Mitochondrial DNA mutations have been increasingly associated with various diseases. An association between the mitochondrial
tRNA gene mutation,
tRNAMet, and
primary hypertension has been suggested. In the present study, the association between the
tRNAMet mutation and the development of
primary hypertension was investigated by assessing clinical and
biological indicators in 800 patients with
primary hypertension. General [gender, age, age of onset, body mass index (BMI) and family history] and clinical data (routine blood counts, blood biochemistry profiles and color Doppler echocardiography) were obtained. Venous blood samples were drawn from all the subjects for the separation of white blood cells (WBCs) and
DNA extraction. Mitochondrial
tRNAMet was amplified using PCR, purified and sequenced; samples identified to have a mutation were sequenced in triplicate for validation. Comparisons were made between 7 hypertensive patients with mutations (0.875%) and 10 age-, gender- and medication‑matched hypertensive patients without mutations (controls).
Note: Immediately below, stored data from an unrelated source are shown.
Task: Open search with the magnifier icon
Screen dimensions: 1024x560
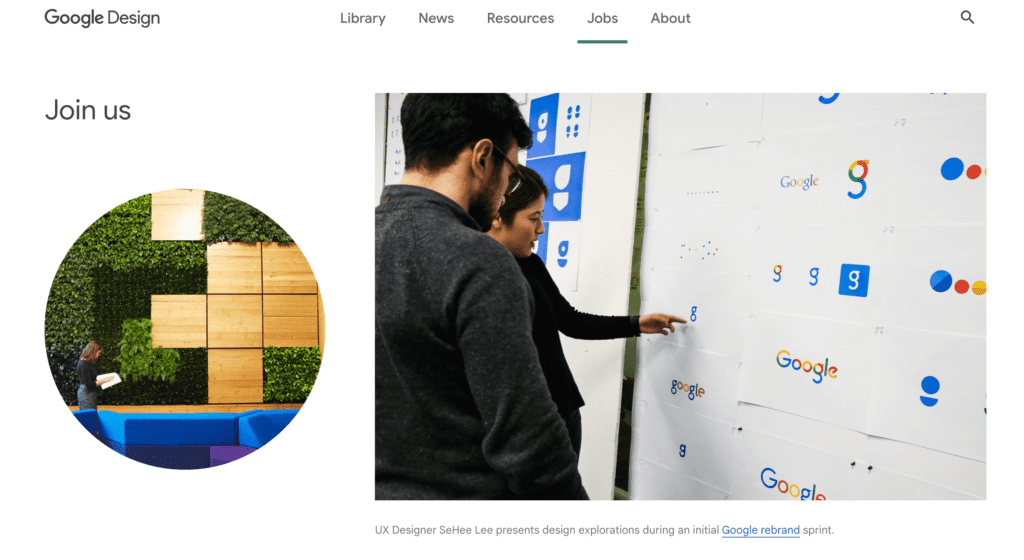Action: 967,18
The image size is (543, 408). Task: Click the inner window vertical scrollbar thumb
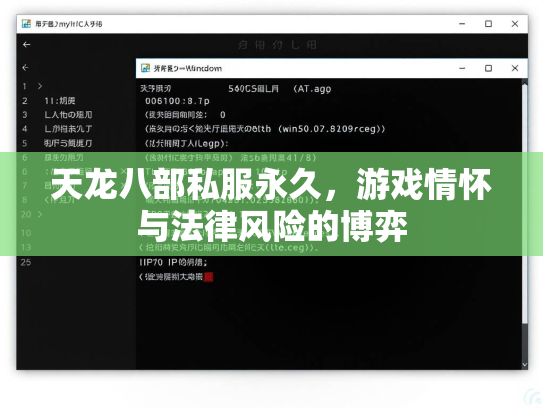tap(525, 204)
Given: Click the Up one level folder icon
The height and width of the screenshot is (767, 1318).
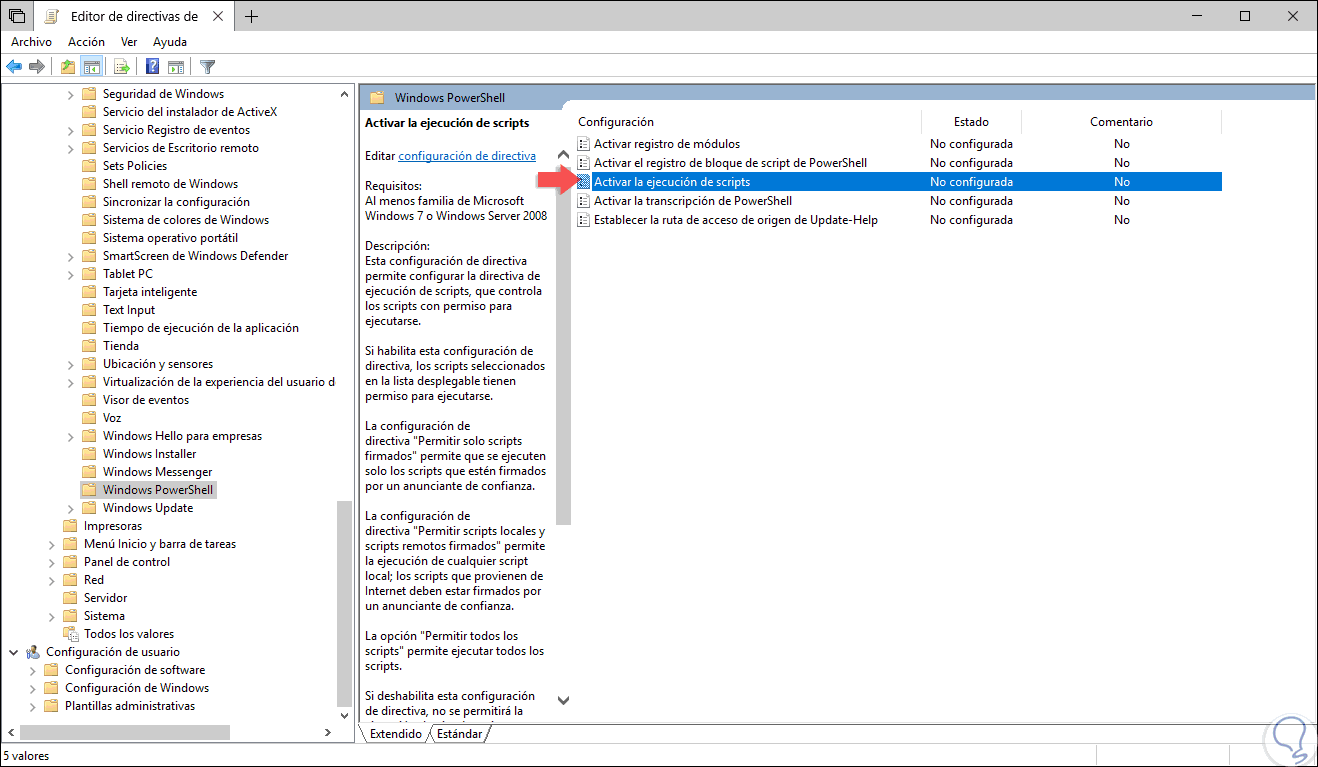Looking at the screenshot, I should coord(68,66).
A maternal history of
hypertension was present in 57.1% of patients with
tRNAMet mutations and only 20.0% of patients without mutations. Notably,
tRNAMet mutations were associated with a significantly earlier age of
hypertension onset, decreased red blood cell (RBC) counts and
hemoglobin (Hb) levels and increased total
cholesterol (TC),
triacylglycerol (TG), high‑density
lipoprotein cholesterol (HDL-C) and
glucose levels (all P<0.05). Heart structure and function differences were also assessed between the two groups. In conclusion, mitochondrial
tRNAMet mutations may induce changes in
tRNA structure and function, which contributes to the pathogenesis of
primary hypertension by disturbing blood lipid metabolism, the steady state of blood cells and cardiac structure and function.